What is being asked
From the records below, output exactly the lines starting at the line with "You are a computer-use agent." and ending at the line with "The height and", both of them included, but no pictures.

-*-*-

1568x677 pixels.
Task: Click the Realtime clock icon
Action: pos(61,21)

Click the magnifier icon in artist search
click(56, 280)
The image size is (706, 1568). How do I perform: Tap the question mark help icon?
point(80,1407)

-*-*-

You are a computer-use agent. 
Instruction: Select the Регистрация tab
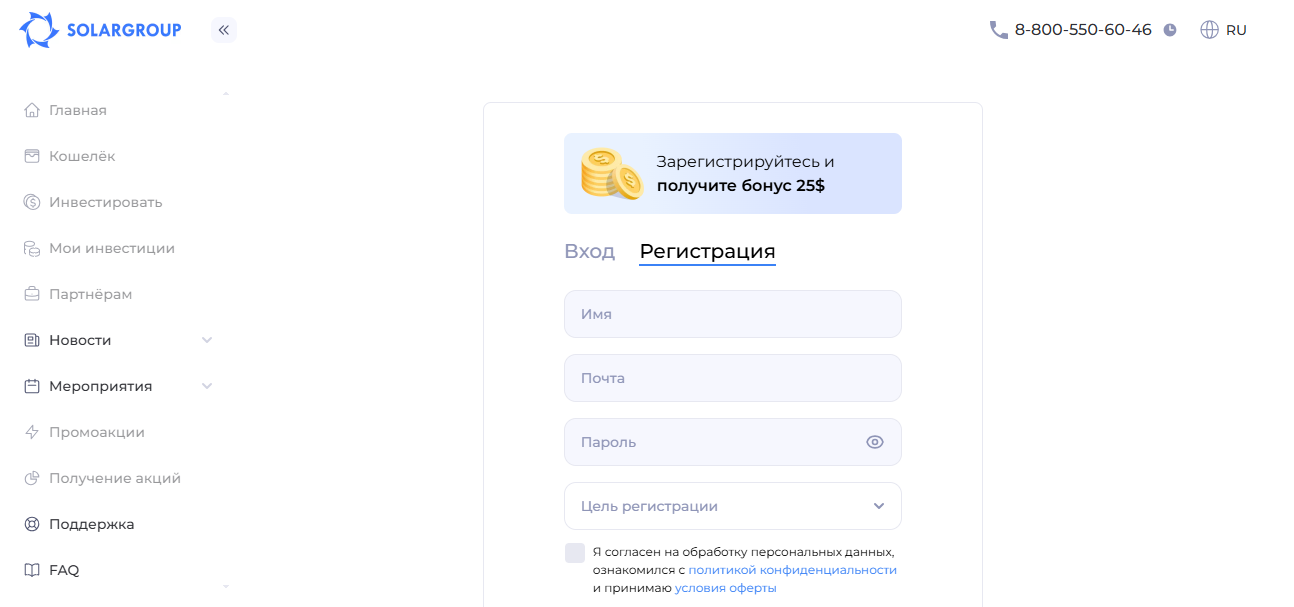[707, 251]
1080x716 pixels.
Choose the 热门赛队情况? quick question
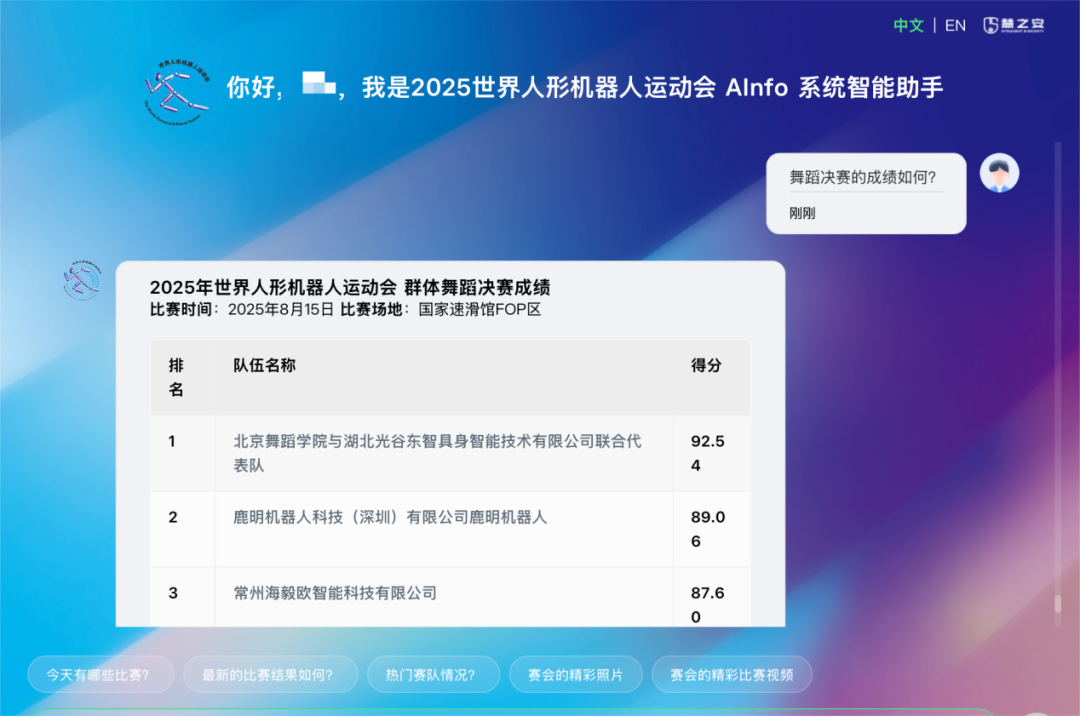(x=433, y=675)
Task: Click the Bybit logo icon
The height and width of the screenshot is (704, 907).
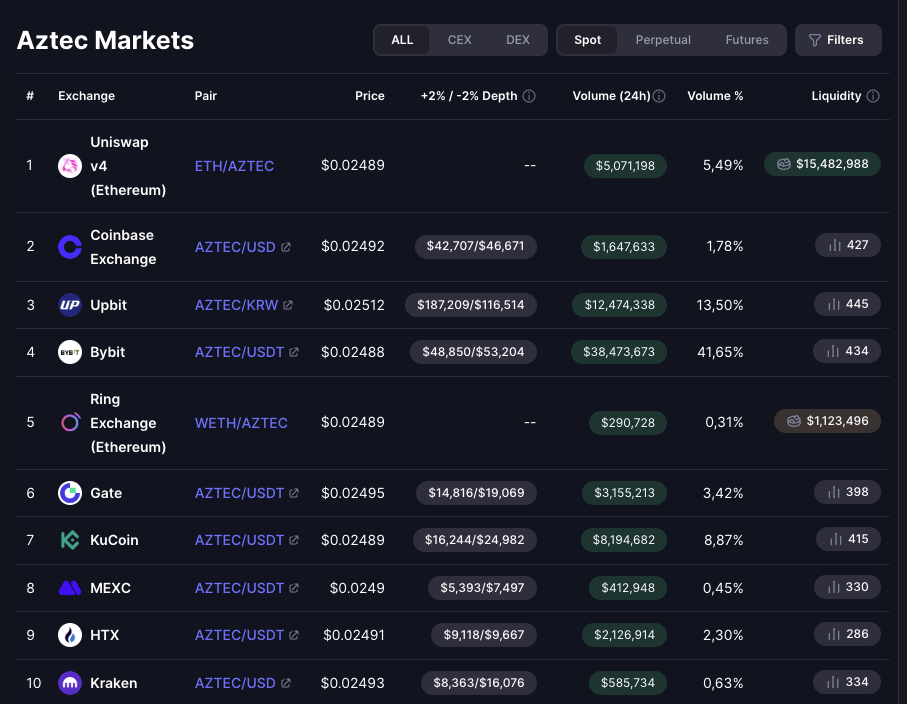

-*-*-

Exercise answer
You are a computer-use agent. 
Instruction: Select the Регистрация tab
[707, 251]
1080x716 pixels.
Choose the 热门赛队情况? quick question
(x=433, y=675)
Task: Click the Bybit logo icon
The height and width of the screenshot is (704, 907).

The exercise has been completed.